A reluctance to implement SSB taxes globally can be partially explained by the reactions of the sugary drinks industry to fiscal food policies. Broadly, a range of discursive (i.e. argument based) and instrumental (i.e. action-based) strategies have been used in industry corporate political activity to oppose the imposition of these [14,15,16]. For example, there have been documented efforts to pre-empt local tax legislation by lobbying municipalities to prohibit levying taxes on foods and beverages in a number of US states [17,18,19,20]. In other cases, where local tax bans were not successful, alternative oppositional tactics have been sustained over several years [21, 22]. In Mexico industry funded research was published that casted doubt on whether soda taxes would reduce consumption or improve health, and industry lobbied politicians to vote against SSB taxation [23].

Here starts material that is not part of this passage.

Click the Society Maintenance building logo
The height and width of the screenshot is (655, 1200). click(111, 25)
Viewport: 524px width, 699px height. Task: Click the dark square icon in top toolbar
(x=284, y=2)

Industry has been reported to make use of media coverage to advocate for industry perspectives, influence societal discourse and policymaking [24,25,26]. SSBs and fiscal policy more broadly are frequently discussed in the British press, and articles include both public health advocacy and pro-industry messaging [27]. Concerning the SDIL, a media analysis starting a year before the announcement of the policy suggested that articles supportive of SSB taxation (23.5%) outnumbered those that were oppositional (14.2%) [28] and that arguments underpinning proponents and opponents of the SDIL were broadly consistent with those used within the alcohol and tobacco industry [29]. While most of the research examining media representations of industry and their discursive strategies is focused on message framing [30], there is evidence that industry messaging can shift depending on the audience, with conflicting or contradictory debates and responses to regulation [31, 32]. Therefore, examining industry reactions throughout policy development and implementation processes could offer novel insights into how industry messaging evolves in a changing political landscape over time. These insights could inform policy responses to industry attempts to influence the public discourse and subsequently new health policy.

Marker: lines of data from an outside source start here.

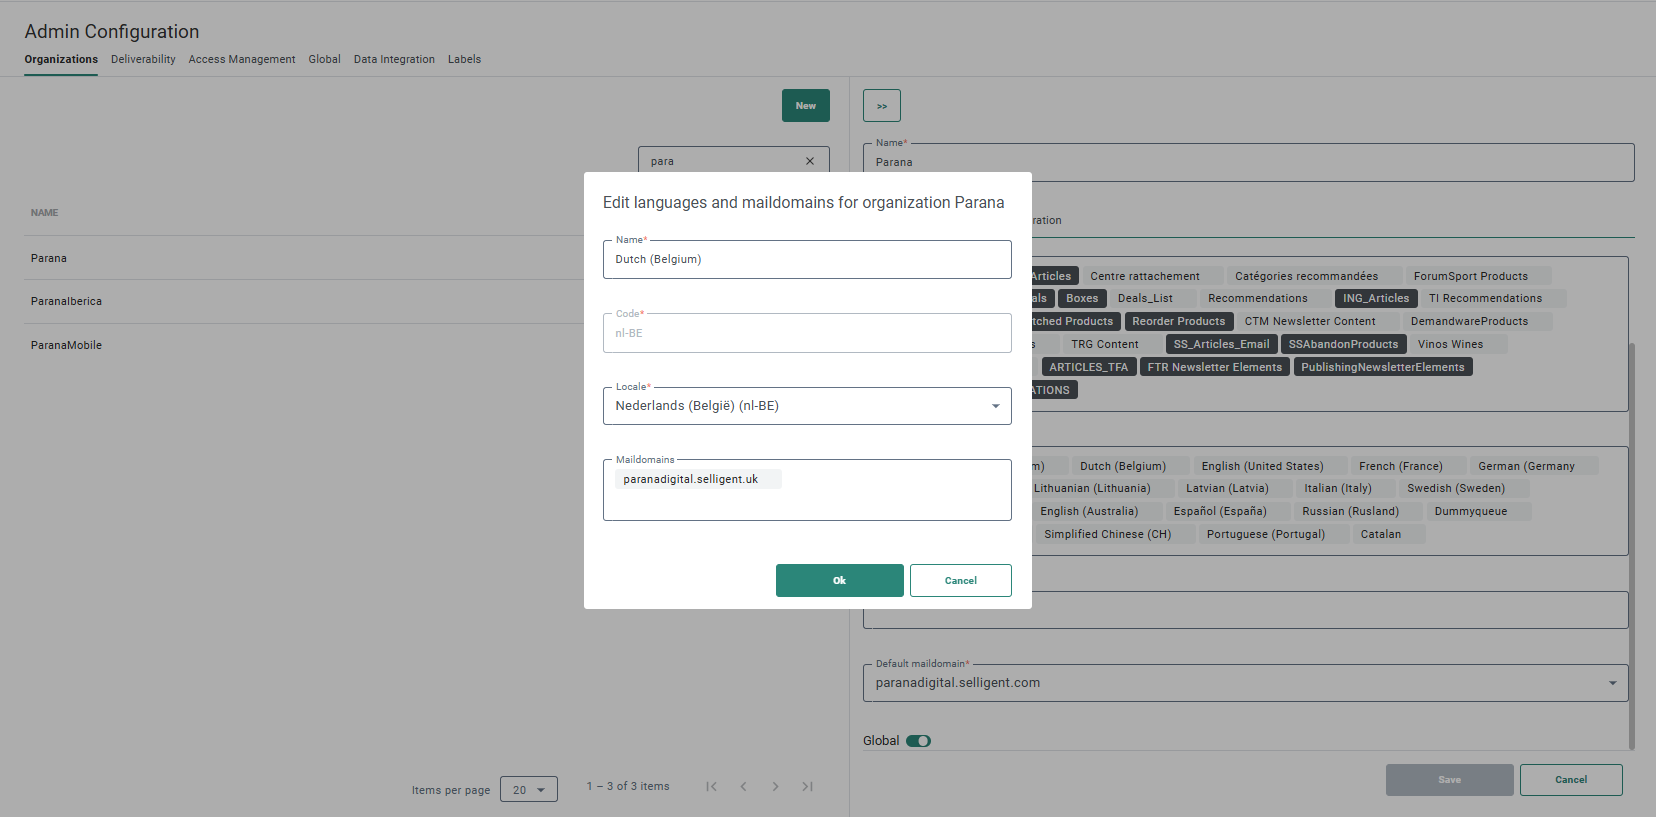Cancel the edit languages dialog
This screenshot has height=817, width=1656.
960,580
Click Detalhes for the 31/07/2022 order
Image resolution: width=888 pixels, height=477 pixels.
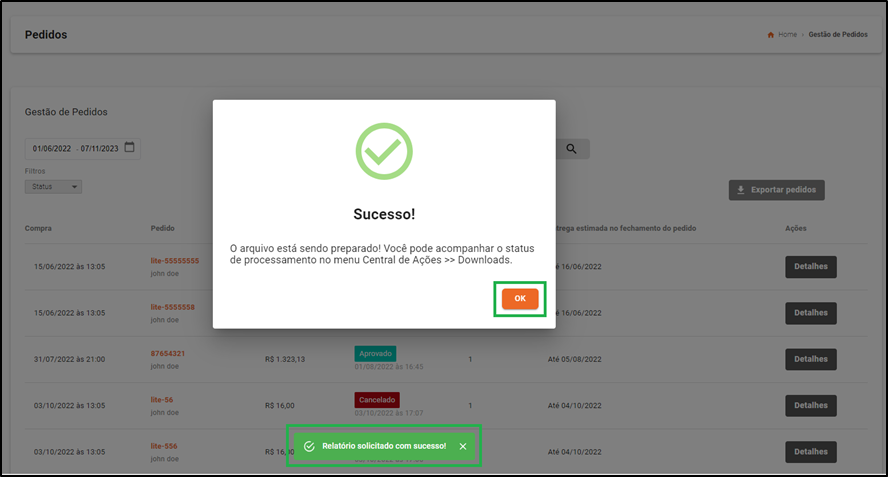[810, 359]

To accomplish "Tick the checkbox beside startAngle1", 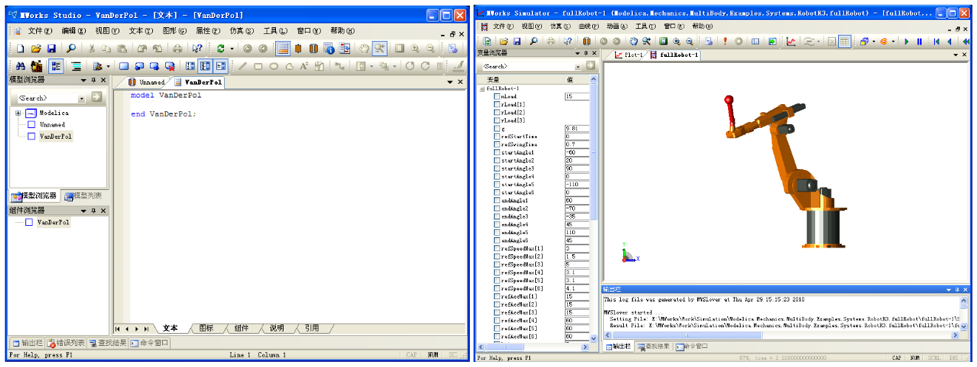I will coord(497,152).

In this paper, we set out to develop a detailed understanding of what approaches were used by industry, and whether and how industry discourse evolved and adapted over time between the announcement and implementation of the SDIL, through qualitative analysis of quotes in the news media and trade press.


Study design

We undertook a longitudinal thematic media analysis from the announcement to the implementation of the Soft Drinks Industry Levy (SDIL).

Identification and selection of articles

We searched the UK news media (e.g. The Daily Telegraph) and trade press (e.g. The Grocer) in the Factiva database [33]. Searches were conducted in local and global newspapers, newswires, trade journals, newsletters, magazines and transcripts (supplementary file 1) [34]. We sought articles concerning sugar or soft drinks, and the SDIL. As we wanted to capture articles that were primarily about the SDIL, search terms were developed for ‘levy’ and one or more of the following terms: tax*, sugar*, soft drink* and soda* appearing in the title.

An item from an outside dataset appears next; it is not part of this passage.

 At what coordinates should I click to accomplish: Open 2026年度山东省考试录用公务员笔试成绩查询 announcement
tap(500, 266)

All articles were independently screened by two researchers (Researcher 1 and Researcher 3) using predefined inclusion criteria: (a) articles covering the period between the day that the SDIL was announced (16th March 2016) to the day before it was implemented (5th April 2018); (b) articles from UK publications; (c) articles that reported a quotation from an industry, industry-associated think-tank, industry campaign group (e.g. ‘face the facts, can the tax’), or trade body spokesperson in response to the SDIL either from a named individual or non-named spokesperson; and (d) articles published in English (supplementary file 1). Duplicate articles were excluded if they: (a) were a short lead-in to a main story captured in a more in-depth version in the same publication; or (b) were an exact duplicate, for example, articles derived and syndicated from news services such as Reuters.

Longitudinal analysis

Eligible articles were organised chronologically to allow an analysis that explored potential change in industry response over time (a full list of actors is available on request from the corresponding author). We applied thematic analysis [35] involving six stages: (a) familiarisation; (b) coding; (c) generating initial themes; (d) developing and reviewing themes; (e) refining, defining and naming themes; and (f) writing up. Themes were generated inductively using a data-driven approach as opposed to applying an a priori coding framework informed by previous research or existing theory. This approach was adopted because it allowed us to adopt an exploratory stance appropriate to the context of a novel food tax with a unique structure. Taking a longitudinal and naturalistic perspective of industry media concerning the SDIL enabled qualitative description exploring the who, what, and where of events or experiences [36]. The analysis was not intended to offer a comprehensive account of all industry statements, but to reflect evidence of shifts among important statements that represent the majority of the conversation. No a priori timeline of intermediate events was imposed, allowing for observed shifts in industry responses to be driven by the data. However, the relationship between shifts in messages and events was later identified and documented.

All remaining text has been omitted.